August the 2nd, 2025 – Croatian retail turnover is a significant 7.5% higher in real terms when compared to 2024. This follows the month of June which was marked by extremely strong tourism growth and traffic.

As Jadranka Dozan/Poslovni Dnevnik writes, when the data on tourist arrivals and overnight stays realised for last month were released a few weeks ago, many commented that the June tourism figures exceeded expectations. The seal of solid physical indicators of this year’s tourist season can also be seen in the trend of Croatian retail trade turnover in comparison to that of 2024.

According to the Central Bureau of Statistics, in June, Croatian retail turnover recorded an acceleration in real turnover growth to 7.5%, which is the highest annual rate in the past year, i.e. since July 2024. Such real annual growth, however, doesn’t come as much of a surprise. This is because the Tax Administration’s data on fiscalisation, which is updated daily, indicated a solid pace of growth in retail turnover for June this year.

Looking at Croatian retail trade turnover with the exclusion of motor vehicles, 2.57 billion euros of fiscalised turnover was recorded, which is nominally 11% more than in the same month in 2025. Just as the growth in the value of receipts that passed through retailers’ cash registers for the entire first half of the year was a somewhat more modest 7% nominally (turnover amounted to 12.8 billion euros), the CBS statistics show that the half-year growth in retail sales was somewhat more moderate than in June itself.

According to the original data, the real growth rate in the first half of the year stood at 3.7%. Without adjusting anything for inflation, sales (nominally) increased by 5.8%. Adjusted for calendar years, the CBS data shows that half-year sales were 4.4% higher in real terms than in the same period last year (nominally 6.6%).

Structurally and in annual comparisons, June sales from retail trade in food, beverages and tobacco products increased by 3.6%. At the same time, the increase in non-food products (excluding fuel and lubricants) was significantly stronger, by 11.5%.

In monthly comparisons, June also brought an acceleration in the growth rate, and the real growth of 3.5% compared to May is also the strongest growth on a monthly basis since October 2020. Back then, the majority of changes were influenced by the coronavirus pandemic, that is, economic “lockdowns”, as explained by Raiffeisen bank economic analysts Elizabeta Sabolek Resanović and Petar Bejuk.

The trend of positive annual growth rates has been going on for the 27th month in a row for Croatia. In addition to the fact that this marked acceleration in June was expected given the stronger tourist activity, the growth of retailers’ turnover has also been positively affected by favourable trends in the labour market through the growth of employment and real wages.
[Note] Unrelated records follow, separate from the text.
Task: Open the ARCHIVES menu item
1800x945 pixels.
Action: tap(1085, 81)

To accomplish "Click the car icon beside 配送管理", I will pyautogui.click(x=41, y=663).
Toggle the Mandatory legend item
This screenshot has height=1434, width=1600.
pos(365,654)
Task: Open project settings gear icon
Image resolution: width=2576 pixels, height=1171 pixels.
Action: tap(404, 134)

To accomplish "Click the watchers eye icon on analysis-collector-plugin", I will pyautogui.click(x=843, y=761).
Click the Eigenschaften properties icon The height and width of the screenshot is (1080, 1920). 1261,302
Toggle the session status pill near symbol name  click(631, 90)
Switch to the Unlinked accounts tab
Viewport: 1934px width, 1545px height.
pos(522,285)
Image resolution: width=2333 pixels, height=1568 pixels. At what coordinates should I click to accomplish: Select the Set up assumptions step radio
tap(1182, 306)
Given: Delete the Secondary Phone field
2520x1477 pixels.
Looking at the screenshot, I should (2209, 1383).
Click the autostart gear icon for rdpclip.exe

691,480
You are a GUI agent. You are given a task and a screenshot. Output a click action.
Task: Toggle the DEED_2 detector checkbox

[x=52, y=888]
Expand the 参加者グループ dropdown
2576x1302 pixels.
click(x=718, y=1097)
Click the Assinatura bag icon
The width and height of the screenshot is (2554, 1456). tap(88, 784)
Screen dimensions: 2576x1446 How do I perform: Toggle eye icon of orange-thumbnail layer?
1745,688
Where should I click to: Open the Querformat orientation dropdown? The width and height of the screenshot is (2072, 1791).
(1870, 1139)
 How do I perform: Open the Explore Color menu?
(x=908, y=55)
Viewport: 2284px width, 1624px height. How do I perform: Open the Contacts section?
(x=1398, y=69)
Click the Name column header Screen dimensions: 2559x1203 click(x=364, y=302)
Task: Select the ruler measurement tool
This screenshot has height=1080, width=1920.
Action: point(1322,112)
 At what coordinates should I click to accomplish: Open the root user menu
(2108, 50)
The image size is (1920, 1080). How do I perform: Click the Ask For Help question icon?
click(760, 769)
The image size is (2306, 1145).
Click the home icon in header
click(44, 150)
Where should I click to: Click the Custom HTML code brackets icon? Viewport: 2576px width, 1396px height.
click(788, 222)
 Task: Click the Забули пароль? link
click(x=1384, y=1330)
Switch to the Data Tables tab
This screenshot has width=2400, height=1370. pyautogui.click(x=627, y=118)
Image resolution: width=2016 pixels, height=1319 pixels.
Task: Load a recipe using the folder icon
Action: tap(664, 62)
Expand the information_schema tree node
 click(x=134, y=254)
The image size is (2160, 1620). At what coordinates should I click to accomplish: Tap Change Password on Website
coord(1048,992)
“Along with solid tourism results, this keeps consumer optimism indicators above the long-term average. This is also reflected in the continued double-digit annual growth in cash non-purpose loans, which are also used to purchase durable consumer goods, thus supporting retail trends”, the analysts point out in their commentary.

Since retail trade turnover is the main indicator of personal consumption, they also conclude that after somewhat more modest results in the first quarter, the contribution of personal consumption to GDP in the second quarter will be stronger.

Similar patterns of trade movements are expected in the second half of the year. This however also implies somewhat more modest rates than last year. With a high base, a moderate slowdown is also expected due to the expected slowdown in wage and employment growth. The new measures of the CNB to limit minimum consumer lending criteria could work in the same direction to some extent. However, despite all this, consumption clearly remains relatively strong and one of the main pillars of economic growth.

As for recent signals of consumption in trade, two days before the end of July, fiscalisation data indicated that Croatian retail trade turnover (excluding motor vehicles) was up about 5% compared to the comparable period in 2024.